- [OBJECTIVE]
Rewrite the listing from the line with "At what coordinates should I click to accomplish: Open the Show" to the line with "click(62, 879)", keeping every line, and scale each click coordinate in the answers by 2.45, rounding to whole numbers with halves rounded up. Leave all other text as it stands.

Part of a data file
※ ※ ※

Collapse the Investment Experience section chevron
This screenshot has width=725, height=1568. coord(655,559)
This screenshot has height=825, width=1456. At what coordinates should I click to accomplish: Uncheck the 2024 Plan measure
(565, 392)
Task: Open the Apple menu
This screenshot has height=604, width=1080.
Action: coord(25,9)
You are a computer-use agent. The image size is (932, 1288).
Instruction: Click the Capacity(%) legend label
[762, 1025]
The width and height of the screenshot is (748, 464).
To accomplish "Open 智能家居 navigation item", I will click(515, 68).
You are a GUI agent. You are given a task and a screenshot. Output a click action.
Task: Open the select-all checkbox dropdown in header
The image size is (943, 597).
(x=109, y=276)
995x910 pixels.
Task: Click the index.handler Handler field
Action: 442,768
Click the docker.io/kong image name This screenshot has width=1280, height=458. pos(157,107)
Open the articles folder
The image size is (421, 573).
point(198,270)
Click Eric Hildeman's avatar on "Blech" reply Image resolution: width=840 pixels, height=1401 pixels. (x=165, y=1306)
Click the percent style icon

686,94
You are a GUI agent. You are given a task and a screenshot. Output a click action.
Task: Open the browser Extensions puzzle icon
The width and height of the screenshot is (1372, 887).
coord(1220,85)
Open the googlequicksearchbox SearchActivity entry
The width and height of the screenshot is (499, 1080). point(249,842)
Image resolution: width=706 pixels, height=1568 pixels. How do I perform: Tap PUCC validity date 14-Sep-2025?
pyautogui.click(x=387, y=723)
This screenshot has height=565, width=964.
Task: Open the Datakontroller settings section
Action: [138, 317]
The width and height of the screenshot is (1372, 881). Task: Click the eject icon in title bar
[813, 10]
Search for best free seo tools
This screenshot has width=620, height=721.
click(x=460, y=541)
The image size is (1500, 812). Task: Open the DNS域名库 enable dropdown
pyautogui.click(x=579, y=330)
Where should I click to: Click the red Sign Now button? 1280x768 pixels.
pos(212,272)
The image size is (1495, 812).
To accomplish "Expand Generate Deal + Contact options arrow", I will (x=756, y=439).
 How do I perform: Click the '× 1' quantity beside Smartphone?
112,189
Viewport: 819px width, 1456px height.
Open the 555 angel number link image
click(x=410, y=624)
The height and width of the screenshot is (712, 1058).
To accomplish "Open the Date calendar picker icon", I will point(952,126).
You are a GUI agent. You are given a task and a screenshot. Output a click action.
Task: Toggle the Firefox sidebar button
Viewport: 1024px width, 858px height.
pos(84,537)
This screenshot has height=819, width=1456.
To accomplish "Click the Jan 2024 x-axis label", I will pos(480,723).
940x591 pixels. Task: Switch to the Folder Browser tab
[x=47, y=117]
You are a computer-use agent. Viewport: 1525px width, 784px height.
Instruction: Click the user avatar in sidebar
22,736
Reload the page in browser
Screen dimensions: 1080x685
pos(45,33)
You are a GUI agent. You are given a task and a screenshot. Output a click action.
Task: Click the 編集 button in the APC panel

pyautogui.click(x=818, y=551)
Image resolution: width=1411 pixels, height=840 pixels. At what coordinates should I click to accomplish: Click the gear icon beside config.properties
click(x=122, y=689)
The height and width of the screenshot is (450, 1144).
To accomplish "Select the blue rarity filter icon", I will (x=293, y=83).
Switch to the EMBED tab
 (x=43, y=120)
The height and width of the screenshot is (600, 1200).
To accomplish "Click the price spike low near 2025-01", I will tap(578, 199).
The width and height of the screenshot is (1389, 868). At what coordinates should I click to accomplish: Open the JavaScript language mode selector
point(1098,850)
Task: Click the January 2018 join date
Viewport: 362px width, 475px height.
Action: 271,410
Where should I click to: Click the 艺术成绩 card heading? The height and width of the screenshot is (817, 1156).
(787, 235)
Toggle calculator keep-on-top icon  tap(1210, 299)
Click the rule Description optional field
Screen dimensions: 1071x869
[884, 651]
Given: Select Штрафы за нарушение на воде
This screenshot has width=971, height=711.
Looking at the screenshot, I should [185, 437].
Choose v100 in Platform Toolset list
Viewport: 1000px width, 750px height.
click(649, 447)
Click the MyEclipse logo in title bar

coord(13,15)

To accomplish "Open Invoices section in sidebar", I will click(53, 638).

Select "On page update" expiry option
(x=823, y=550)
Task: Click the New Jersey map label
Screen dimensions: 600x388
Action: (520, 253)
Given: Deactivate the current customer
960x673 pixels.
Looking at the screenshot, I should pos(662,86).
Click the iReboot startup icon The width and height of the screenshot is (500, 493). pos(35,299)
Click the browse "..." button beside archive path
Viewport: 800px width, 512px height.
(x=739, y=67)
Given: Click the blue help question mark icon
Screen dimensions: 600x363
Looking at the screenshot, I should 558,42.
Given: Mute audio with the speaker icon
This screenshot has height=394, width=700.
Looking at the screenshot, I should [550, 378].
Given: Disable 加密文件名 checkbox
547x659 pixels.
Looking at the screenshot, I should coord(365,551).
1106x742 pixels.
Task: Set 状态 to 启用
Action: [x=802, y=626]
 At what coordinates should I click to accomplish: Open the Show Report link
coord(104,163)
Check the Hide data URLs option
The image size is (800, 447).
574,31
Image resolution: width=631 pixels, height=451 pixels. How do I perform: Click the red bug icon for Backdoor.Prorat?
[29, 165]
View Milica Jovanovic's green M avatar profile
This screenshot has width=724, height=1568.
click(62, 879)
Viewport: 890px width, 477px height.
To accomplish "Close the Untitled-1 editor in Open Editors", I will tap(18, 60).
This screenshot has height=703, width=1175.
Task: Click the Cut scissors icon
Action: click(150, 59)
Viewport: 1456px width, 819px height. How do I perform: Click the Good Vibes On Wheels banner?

※ ※ ※

- [EXERCISE OUTPUT]
 At what coordinates should I click to accomplish: Open the Show Report link
coord(255,399)
Check the Hide data URLs option
The image size is (800, 447).
1406,76
Image resolution: width=631 pixels, height=451 pixels. How do I perform: Click the red bug icon for Backdoor.Prorat?
[71, 404]
View Milica Jovanovic's green M avatar profile
This screenshot has width=724, height=1568.
click(152, 2154)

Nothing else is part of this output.